◆ GOAL OF THE EXERCISE: Return copies of the lines below that mention "will".

--- DATA RECORDS Enclosed Below ---

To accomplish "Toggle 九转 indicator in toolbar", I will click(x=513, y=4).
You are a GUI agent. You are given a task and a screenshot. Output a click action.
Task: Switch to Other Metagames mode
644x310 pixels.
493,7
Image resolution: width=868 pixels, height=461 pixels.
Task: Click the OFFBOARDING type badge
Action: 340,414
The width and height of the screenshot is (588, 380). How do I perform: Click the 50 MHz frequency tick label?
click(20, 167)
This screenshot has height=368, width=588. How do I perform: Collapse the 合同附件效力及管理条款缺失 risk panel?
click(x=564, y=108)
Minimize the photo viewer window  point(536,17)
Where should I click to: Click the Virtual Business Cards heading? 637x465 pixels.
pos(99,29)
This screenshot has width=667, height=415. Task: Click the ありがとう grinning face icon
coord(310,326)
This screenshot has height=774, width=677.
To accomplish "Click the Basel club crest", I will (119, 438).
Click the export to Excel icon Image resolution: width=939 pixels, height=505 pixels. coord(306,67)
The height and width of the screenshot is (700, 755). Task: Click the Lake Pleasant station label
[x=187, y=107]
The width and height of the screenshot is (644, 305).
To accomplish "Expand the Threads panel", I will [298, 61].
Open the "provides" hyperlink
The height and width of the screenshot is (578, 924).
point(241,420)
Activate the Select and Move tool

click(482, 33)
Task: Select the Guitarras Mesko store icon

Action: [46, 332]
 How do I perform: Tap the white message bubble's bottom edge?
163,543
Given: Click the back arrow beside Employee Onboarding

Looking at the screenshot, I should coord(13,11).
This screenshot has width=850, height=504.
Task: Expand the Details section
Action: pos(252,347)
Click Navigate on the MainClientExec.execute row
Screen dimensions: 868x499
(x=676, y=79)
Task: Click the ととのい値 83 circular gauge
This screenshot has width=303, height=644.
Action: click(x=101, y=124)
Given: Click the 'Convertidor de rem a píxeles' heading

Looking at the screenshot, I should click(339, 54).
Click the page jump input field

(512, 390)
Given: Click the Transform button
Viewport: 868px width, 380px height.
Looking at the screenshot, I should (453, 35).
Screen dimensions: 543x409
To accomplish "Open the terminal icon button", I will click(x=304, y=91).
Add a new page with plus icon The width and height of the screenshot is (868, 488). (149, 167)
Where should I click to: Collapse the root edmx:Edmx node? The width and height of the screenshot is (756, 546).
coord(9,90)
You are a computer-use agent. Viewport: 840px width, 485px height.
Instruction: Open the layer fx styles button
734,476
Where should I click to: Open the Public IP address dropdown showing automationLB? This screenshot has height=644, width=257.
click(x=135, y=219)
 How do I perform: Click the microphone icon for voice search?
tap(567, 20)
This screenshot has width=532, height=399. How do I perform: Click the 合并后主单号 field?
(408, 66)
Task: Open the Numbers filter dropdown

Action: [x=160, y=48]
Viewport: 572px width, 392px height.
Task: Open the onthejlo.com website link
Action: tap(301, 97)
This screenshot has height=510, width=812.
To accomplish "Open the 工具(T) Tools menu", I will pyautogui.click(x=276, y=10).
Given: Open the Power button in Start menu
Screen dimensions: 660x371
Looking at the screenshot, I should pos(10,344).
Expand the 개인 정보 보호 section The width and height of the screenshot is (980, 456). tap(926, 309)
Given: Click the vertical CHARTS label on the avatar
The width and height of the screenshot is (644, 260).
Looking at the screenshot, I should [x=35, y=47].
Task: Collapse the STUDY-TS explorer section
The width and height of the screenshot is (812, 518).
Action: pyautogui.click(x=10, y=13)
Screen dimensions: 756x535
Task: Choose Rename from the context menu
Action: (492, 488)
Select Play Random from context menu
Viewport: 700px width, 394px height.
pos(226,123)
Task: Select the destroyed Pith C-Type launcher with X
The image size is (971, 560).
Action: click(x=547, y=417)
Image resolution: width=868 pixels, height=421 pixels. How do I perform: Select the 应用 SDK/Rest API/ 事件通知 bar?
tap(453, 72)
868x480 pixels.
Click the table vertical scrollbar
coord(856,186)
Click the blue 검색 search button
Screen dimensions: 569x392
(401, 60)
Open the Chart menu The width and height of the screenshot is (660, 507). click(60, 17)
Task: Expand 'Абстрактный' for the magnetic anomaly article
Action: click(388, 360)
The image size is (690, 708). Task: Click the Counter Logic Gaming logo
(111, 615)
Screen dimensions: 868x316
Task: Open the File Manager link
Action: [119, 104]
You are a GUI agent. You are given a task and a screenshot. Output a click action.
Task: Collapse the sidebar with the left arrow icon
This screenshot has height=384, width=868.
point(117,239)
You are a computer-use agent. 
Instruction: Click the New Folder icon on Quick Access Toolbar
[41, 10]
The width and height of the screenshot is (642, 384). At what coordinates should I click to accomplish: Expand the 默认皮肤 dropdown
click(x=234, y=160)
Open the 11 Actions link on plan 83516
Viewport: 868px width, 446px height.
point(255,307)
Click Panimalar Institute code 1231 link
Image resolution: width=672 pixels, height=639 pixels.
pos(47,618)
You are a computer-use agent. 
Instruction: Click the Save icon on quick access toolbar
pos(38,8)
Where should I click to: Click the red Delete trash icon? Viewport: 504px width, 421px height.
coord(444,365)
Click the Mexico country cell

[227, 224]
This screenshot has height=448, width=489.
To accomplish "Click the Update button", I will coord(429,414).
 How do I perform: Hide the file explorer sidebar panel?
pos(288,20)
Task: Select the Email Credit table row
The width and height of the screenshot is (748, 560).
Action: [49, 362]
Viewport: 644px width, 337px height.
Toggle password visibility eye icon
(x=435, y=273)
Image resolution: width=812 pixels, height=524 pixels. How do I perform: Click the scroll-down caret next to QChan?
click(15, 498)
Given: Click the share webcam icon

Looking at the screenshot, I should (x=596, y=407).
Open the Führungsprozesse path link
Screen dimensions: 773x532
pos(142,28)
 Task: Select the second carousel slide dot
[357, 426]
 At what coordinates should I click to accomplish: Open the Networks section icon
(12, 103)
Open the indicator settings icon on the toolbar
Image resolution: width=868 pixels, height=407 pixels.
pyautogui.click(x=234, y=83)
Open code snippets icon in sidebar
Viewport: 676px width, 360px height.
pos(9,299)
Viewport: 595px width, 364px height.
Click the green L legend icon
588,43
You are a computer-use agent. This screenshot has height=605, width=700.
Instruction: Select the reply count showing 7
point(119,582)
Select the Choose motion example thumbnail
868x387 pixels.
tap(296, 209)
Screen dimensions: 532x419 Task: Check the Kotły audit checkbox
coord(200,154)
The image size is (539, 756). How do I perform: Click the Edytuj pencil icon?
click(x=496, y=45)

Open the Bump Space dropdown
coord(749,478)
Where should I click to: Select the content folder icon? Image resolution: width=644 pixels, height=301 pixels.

--- End of Enclosed DATA RECORDS ---

◆ ANSWER:
To accomplish "Toggle 九转 indicator in toolbar", I will click(x=513, y=4).
To accomplish "Click the Basel club crest", I will (119, 438).
To accomplish "Expand the Threads panel", I will [298, 61].
To accomplish "Open the terminal icon button", I will click(x=304, y=91).
To accomplish "Open the 工具(T) Tools menu", I will pyautogui.click(x=276, y=10).
To accomplish "Click the Update button", I will coord(429,414).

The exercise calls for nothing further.